Brenton Tarrant, minacce in carcere da gang neozelandesi: “Lo facciamo fuori noi”

di Alberto Francavilla
Pubblicato il 17 marzo 2019 18:59 | Ultimo aggiornamento: 18 marzo 2019 8:09
Brenton Tarrant, minacce in carcere da gang neozelandesi. Perché killer è australiano

Brenton Tarrant, minacce in carcere da gang neozelandesi. Perché è australiano (foto d’archivio Ansa)

ROMA – Brenton Tarrant, il killer australiano di 28 anni autore della strage in due moschee di Christchurch, è statp minacciato in carcere dalle gang criminali locali che minacciano ritorsioni contro di lui. Lo riferisce il New Zealand Herald. “Anche noi abbiamo amici in prigione”, ha detto uno dei membri di una banda all’Herald, lasciando intendere una minaccia.

I membri di una gang locale sono andati ieri a offrire il loro sostegno alle famiglie delle vittime fuori da una scuola: “Siccome sono venuti in Nuova Zelanda, adesso sono dei nostri. Sono la nostra gente”, hanno spiegato aggiungendo che quello che Tarrant ha fatto “è stato disgustoso”, “sbagliato in ogni modo possibile”.

Anche un avvocato penale, Kim Workman, ha dichiarato di aver saputo da una fonte indipendente che Tarrant potrebbe essere in pericolo in carcere. “L’unica cosa da fare – ha suggerito – è che l’amministrazione penitenziaria lo metta in isolamento e lo tenga in regime carcerario separato”.

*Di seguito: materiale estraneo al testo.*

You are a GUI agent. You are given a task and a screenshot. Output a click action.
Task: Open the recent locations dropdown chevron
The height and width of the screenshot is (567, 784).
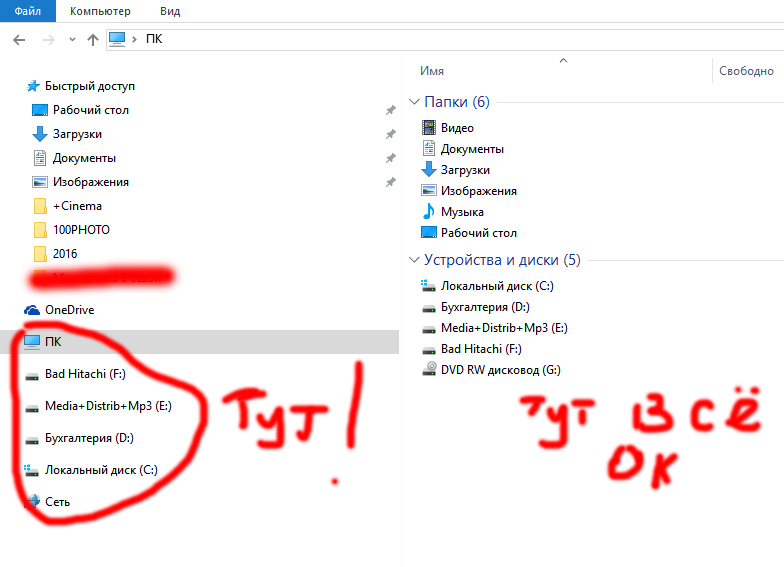tap(72, 39)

La reazione della famiglia di Tarrant.

“All’inizio ho detto no, non può essere. Poi ho visto la sua foto. Quello che ha fatto non è giusto… siamo sbalorditi, non sappiamo che cosa pensare”. Lo ha detto Marie Fitzgerald, la nonna di Tarrant. “Ci dispiace per le famiglie, per i morti e i feriti… vogliamo solo andare a casa e nasconderci”, ha aggiunto la donna, 81 anni, spiegando che l’intera famiglia è devastata. (Fonte New Zealand Herald).